1 oz. Old Forester 90 proof
1/2 oz. Aperol
1/2 oz. Mulling Spice Syrup*
2 oz. Hot Rooibos Red Tea

Start by brewing 8 oz of hot rooibos tea. Add that to a tempered mixing beaker. Add 4 oz of whiskey, 2 oz Aperol, and 2 oz. mulling spice syrup. stir lightly to mix. Serve in 4 stemmed or handled glasses. Garnish with an orange peel with cloves. Feel free to make larger batches.

Mulling Spice Syrup:
2 tbsp Mulling Spice (mix of cinnamon chips, orange rind, allspice, and cloves), 1 tsp Fresh Ginger, 1/2 Orange (Sliced), 1/2 Lemon (Sliced), 8 oz. Water, 4 oz. Wildflower Honey, 4 oz. Demerara Sugar. Steep over medium heat for a half hour. Strain into a bottle and keep chilled. 

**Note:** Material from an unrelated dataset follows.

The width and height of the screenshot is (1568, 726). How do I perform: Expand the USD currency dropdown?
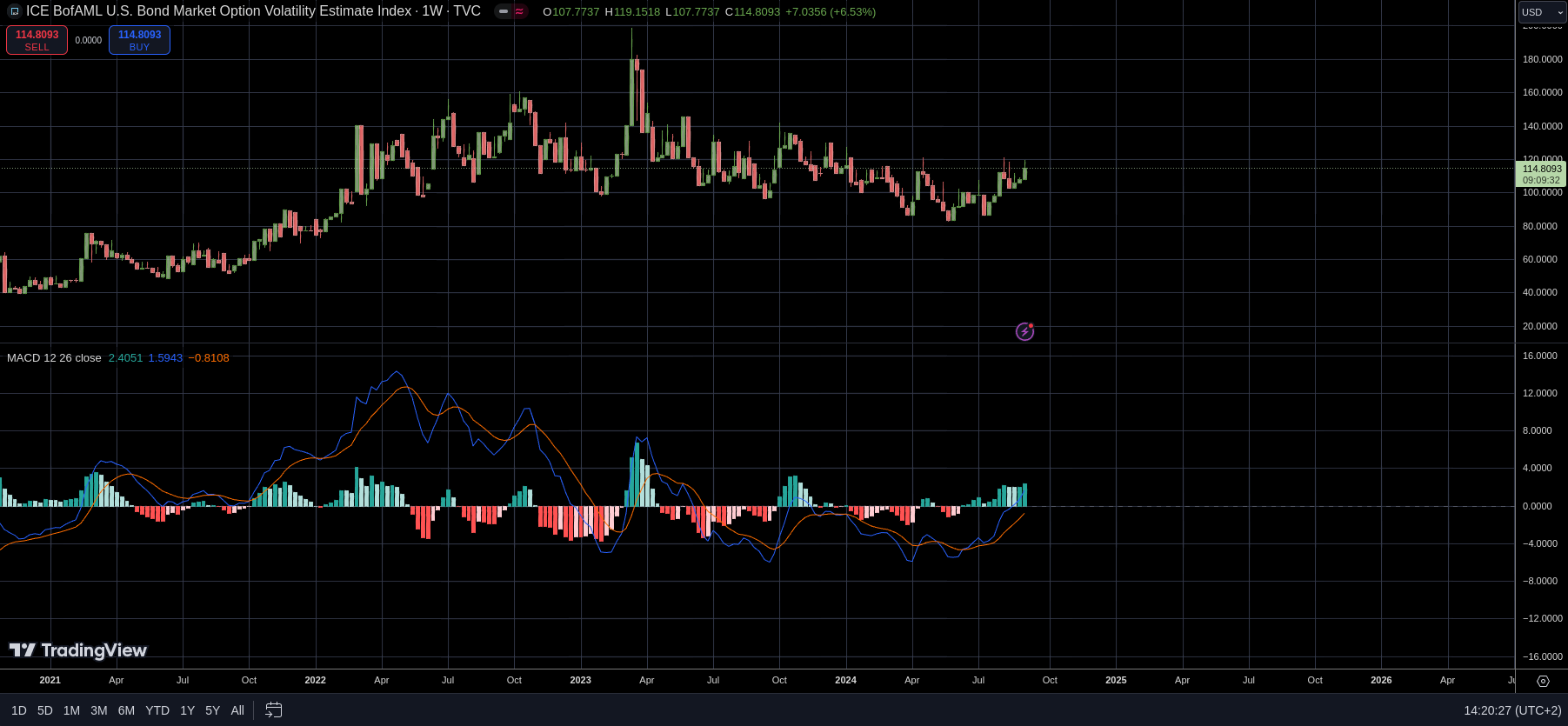point(1542,12)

Like I said, I wanted to go with a cocktail that was nice and light and would warm the spirits of the people who had already been drinking for 5 hours at WhiskeyFest. A hot toddy was I found that my favorite tea for use with citrus flavors is red tea. In a hot toddy, you need to have a bit of spice. Cinnamon and cloves are pretty classic. I decided to add a bit of depth to the citrus components with the Aperol, and it helped the color too. It's a nice winter warmer style cocktail. Good to drink under the blanket on the couch. 

"Come, let us drink some tea and talk about happy things."